Because the finding is of very low safety significance and has been entered into the CAP (CR 523617), and consistent with Section 2.3.2 of the NRC Enforcement Policy, this violation is being treated as an NCV, and is designated as NCV 05000424/2012004-02, Failure to Follow Procedure Results in a Misplaced Fuel Assembly.

1R22 Surveillance Testing

a. Inspection Scope

The inspectors reviewed the following six surveillance test procedures and either observed the testing or reviewed test results to verify that testing was conducted in accordance with the procedures and that the acceptance criteria adequately demonstrated that the equipment was operable. Additionally, the inspectors reviewed the CR database to verify that the licensee had adequately identified and implemented appropriate corrective actions for surveillance test problems.

Surveillance Tests

  • 24588-2 Rev. 16, Containment Pressure Protection Channel III 2P-935 Channel Operational Test and Channel Calibration
  • 24613-1 Rev 33.3, Safety Features Sequencer train A Channel Operational Test and Channel Calibration
  • 14980A-1 Rev. 24, Diesel Generator 1A Operability Test
  • 24810-1 Rev. 44.1, Delta T/TAVG Loop 1 Protection Channel I 1T-411 Channel Operational Test and Channel Calibration
  • In-Service Tests (IST)
  • 14806A-1 Rev. 2, Train A Containment Spray Pump IST and Response Time Test Containment Isolation Valve
  • 14362-1 Rev. 10, Containment Penetration No. 62 PRT Sample Local Leak Rate Test

b. Findings

No findings were identified.

1EP6 Drill Evaluation

a. Inspection Scope

The inspectors reviewed the simulator exercise guide and observed the following emergency response activity to verify the licensee was properly classifying emergency events, making the required notifications, and making appropriate protective action recommendations in accordance with procedures 91001-C, Emergency Classifications, and 91305-C, Protective Action Guidelines.

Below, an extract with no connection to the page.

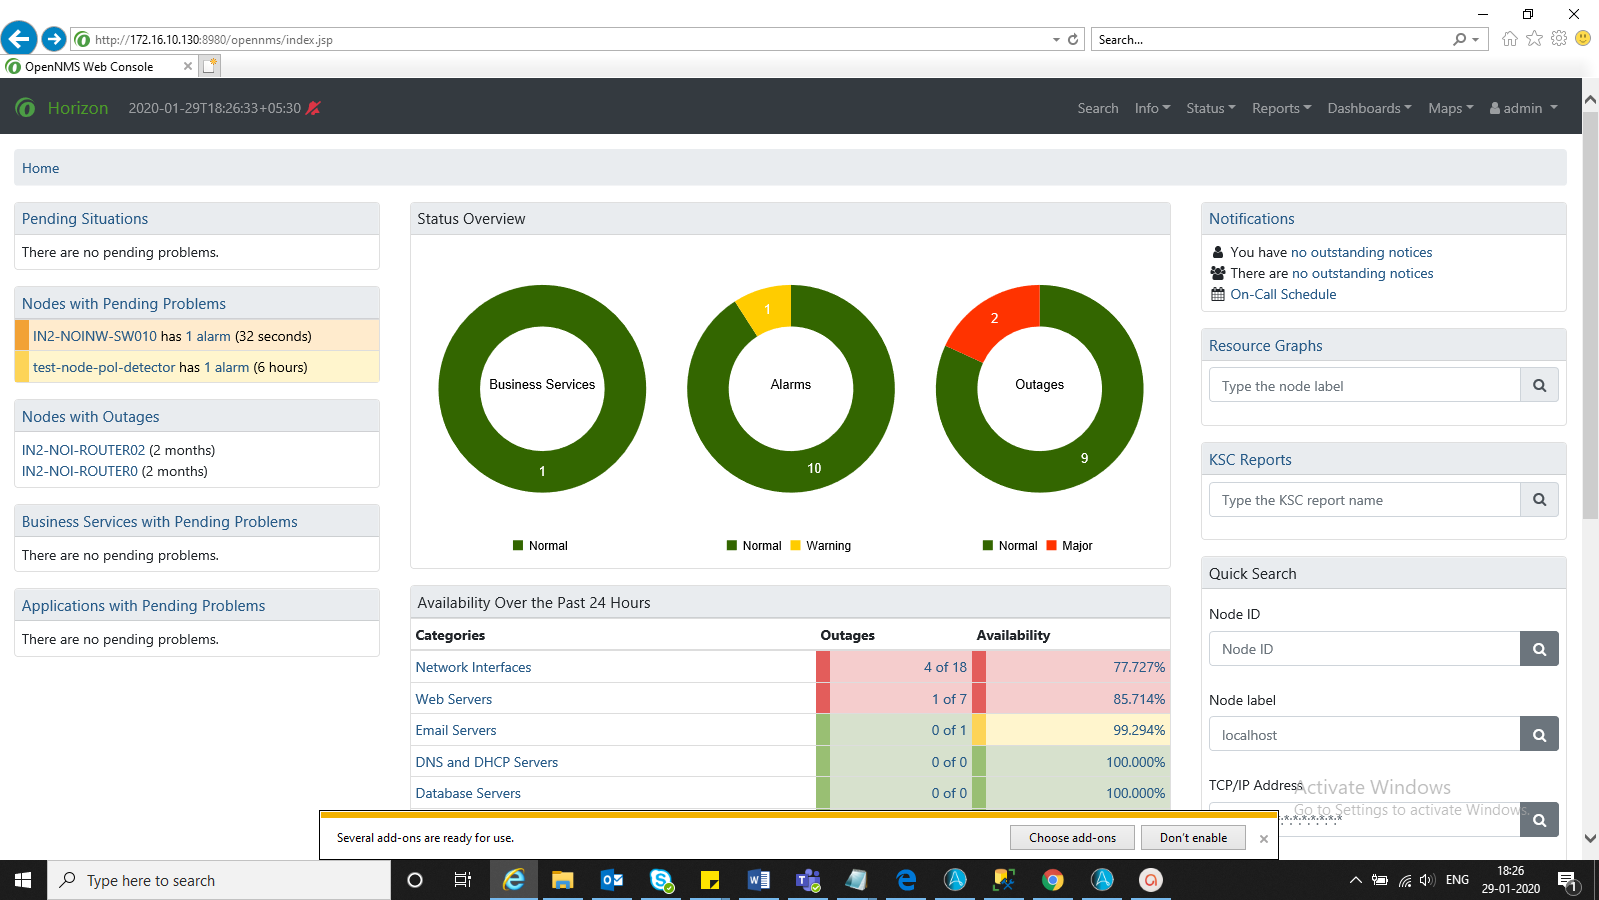
Task: Open the Maps menu in navbar
Action: 1450,108
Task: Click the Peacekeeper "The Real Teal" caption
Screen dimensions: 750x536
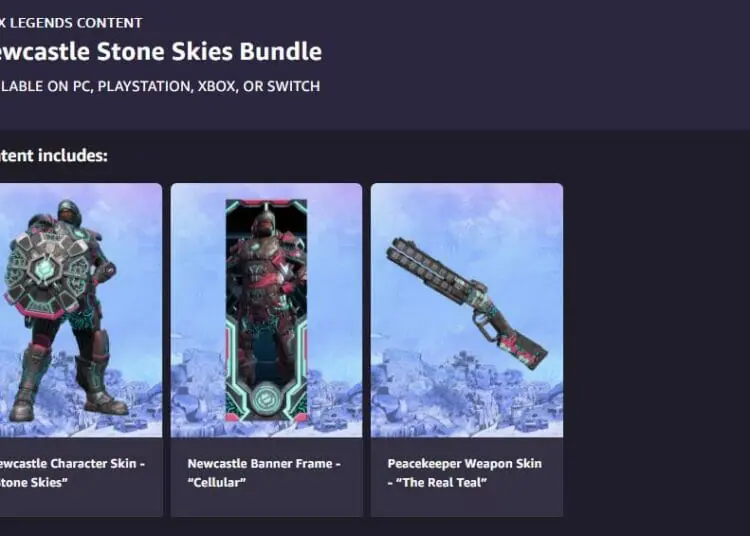Action: click(464, 473)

On August 29, 2012, the inspectors observed an emergency preparedness drill conducted on the simulator. The drill involved actuation of the TSC, the OSC, and the EOF. The drill scenario began with a large loss of coolant accident, followed by a complete loss of residual heat removal capability. The inspectors observed the initial declaration and emergency notifications.

b. Findings

No findings were identified.

OTHER ACTIVITIES

4OA1 Performance Indicator (PI) Verification

.1 Mitigating Systems Cornerstone

a. Inspection Scope

The inspectors sampled licensee submittals for the listed PIs during the period from July 1, 2011, through June 30, 2012, for both Unit 1 and Unit 2. The inspectors verified the licensees basis in reporting each data element using the PI definitions and guidance contained in procedure 00163-C, Rev. 14.3, NRC Performance Indicator and Monthly Operating Report Preparation and Submittal.

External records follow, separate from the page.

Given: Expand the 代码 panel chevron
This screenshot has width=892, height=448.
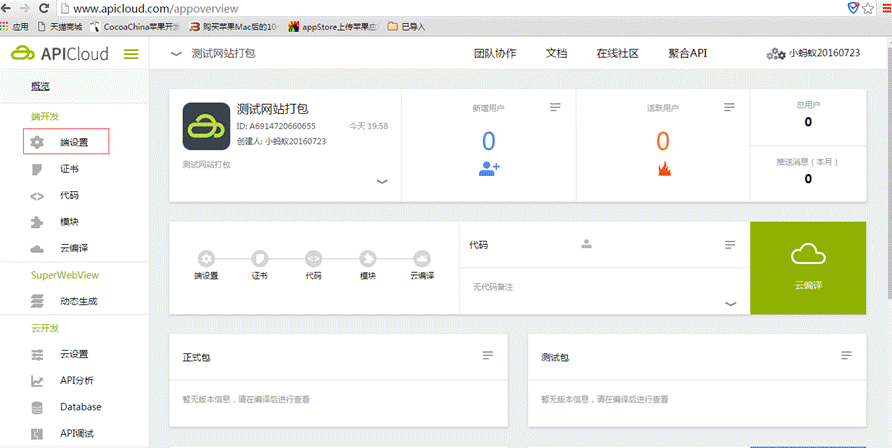Looking at the screenshot, I should coord(730,303).
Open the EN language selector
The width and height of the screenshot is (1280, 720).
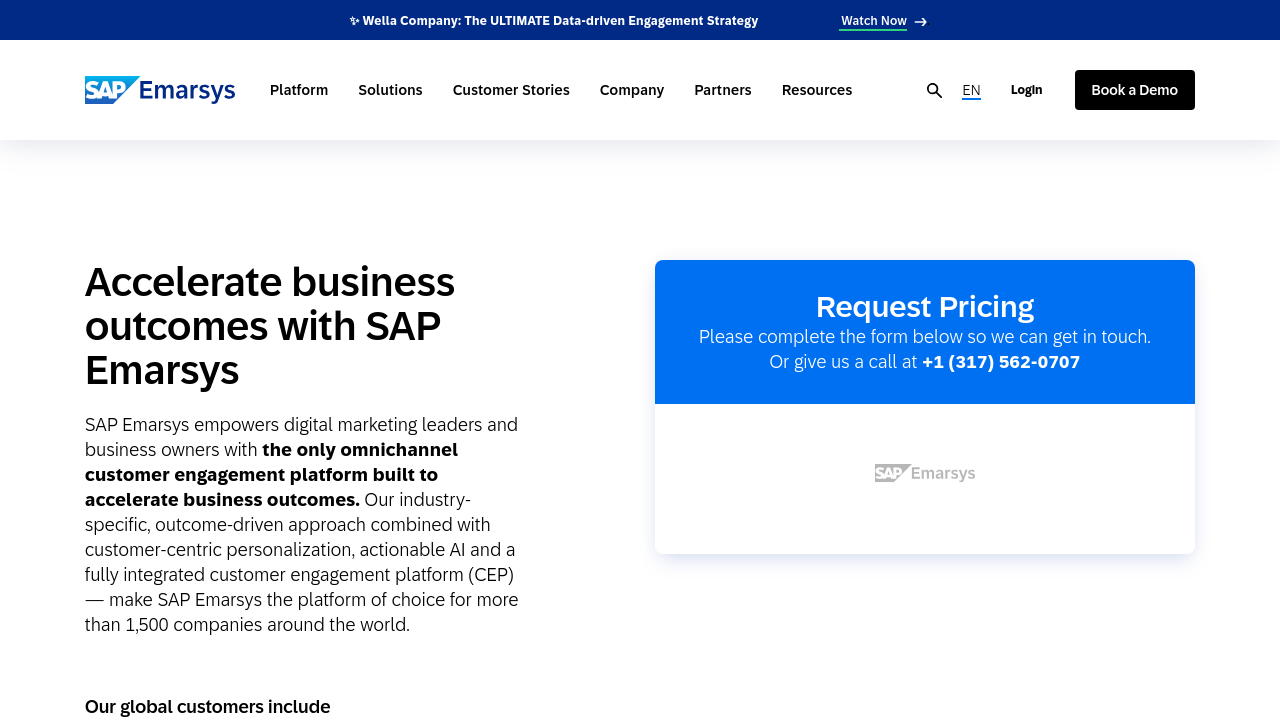point(971,90)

  • High Pressure Injection Systems
  • Heat Removal Systems The inspectors reviewed Unit 1 and Unit 2 unavailability tracking sheets and demand/failure tracking sheets along with operator log entries, the monthly operating reports, and monthly PI summary reports to verify that the licensee had accurately submitted the PI data.

b. Findings

No findings were identified.

4OA2 Problem Identification and Resolution

.1 Daily Condition Report Review. As required by Inspection Procedure 71152,

Identification and Resolution of Problems, and in order to help identify repetitive equipment failures or specific human performance issues for follow-up, the inspectors performed a daily screening of items entered into the licensees corrective action program. This review was accomplished by either attending daily screening meetings that briefly discussed major CRs, or accessing the licensees computerized corrective action database and reviewing each CR that was initiated.

.2 Focused Review

a. Inspection Scope

The inspectors performed a detailed review of the following CR which addressed the 1A ESF Chiller inoperability. The goal of the review was to verify that the full extent of the issue was identified, an appropriate evaluation was performed, and appropriate corrective actions were specified and prioritized. The inspectors evaluated the CR against the licensee?s corrective action program as delineated in licensee procedure NMP-GM-002, Corrective Action Program, and 10 CFR 50, Appendix B, Criterion XVI.

Documents reviewed are listed in the Attachment.

  • 511798 - Unit 1A ESF Chiller Purge Condenser RTD The inspectors performed a detailed review of the following CR which addressed the low oil pressure indication on the Diesel Fire Pump #1 during an annual system test. The goal of the review was to verify that the full extent of the issue was identified, an appropriate evaluation was performed, and appropriate corrective actions were specified and prioritized. The inspectors evaluated the CR against the licensee?s corrective action program as delineated in licensee procedure NMP-GM-002, Corrective Action Program, and 10 CFR 50, Appendix B, Criterion XVI.
  • 497755 - Diesel Fire Pump #1 Low Oil Pressure

b. Findings and Observations

No findings were identified.

4OA3 Followup of Events and Notices of Enforcement Discretion

.1 (Closed) LER 05000424/2012-002-00 Manual Reactor Trip due to Circuit Board Failure

a. Inspection Scope

On April 14, 2012, at approximately 1346 Eastern Daylight Time (EDT) time, with Unit 1 operating in Mode 1 at 100 percent rated thermal power, Unit 1 operators initiated a manual reactor trip due to the loss of flow from the 1 B Main Feedwater Pump (MFP).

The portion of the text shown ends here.